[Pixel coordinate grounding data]

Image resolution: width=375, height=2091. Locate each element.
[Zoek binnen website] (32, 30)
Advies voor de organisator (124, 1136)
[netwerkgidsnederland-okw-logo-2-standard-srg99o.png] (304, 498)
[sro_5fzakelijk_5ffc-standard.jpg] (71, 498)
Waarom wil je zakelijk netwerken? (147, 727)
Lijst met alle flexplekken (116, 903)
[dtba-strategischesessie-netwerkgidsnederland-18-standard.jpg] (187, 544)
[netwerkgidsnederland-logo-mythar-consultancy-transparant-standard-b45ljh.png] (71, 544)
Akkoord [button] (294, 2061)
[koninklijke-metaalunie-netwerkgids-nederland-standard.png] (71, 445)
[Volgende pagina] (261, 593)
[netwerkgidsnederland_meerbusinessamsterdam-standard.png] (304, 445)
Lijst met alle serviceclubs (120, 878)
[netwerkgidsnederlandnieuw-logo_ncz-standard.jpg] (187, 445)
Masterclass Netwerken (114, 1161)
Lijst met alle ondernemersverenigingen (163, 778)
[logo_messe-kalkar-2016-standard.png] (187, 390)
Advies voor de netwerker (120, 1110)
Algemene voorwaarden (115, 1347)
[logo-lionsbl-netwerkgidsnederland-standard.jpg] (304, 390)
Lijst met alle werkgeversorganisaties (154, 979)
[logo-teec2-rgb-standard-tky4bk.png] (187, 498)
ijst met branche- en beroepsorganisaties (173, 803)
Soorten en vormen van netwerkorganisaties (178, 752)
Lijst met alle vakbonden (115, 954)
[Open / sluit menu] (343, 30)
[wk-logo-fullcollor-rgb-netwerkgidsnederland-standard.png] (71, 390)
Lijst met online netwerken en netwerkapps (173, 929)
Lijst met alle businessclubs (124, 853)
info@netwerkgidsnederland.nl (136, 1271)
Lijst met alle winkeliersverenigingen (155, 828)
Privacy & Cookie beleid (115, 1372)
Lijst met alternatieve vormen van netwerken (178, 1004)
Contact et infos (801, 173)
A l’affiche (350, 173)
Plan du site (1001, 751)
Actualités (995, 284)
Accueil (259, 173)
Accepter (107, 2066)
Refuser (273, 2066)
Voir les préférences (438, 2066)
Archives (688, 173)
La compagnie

Task instructions: Across the records above, how many lines contain the word "standard"? Give the number by itself.

Response for this exercise: 11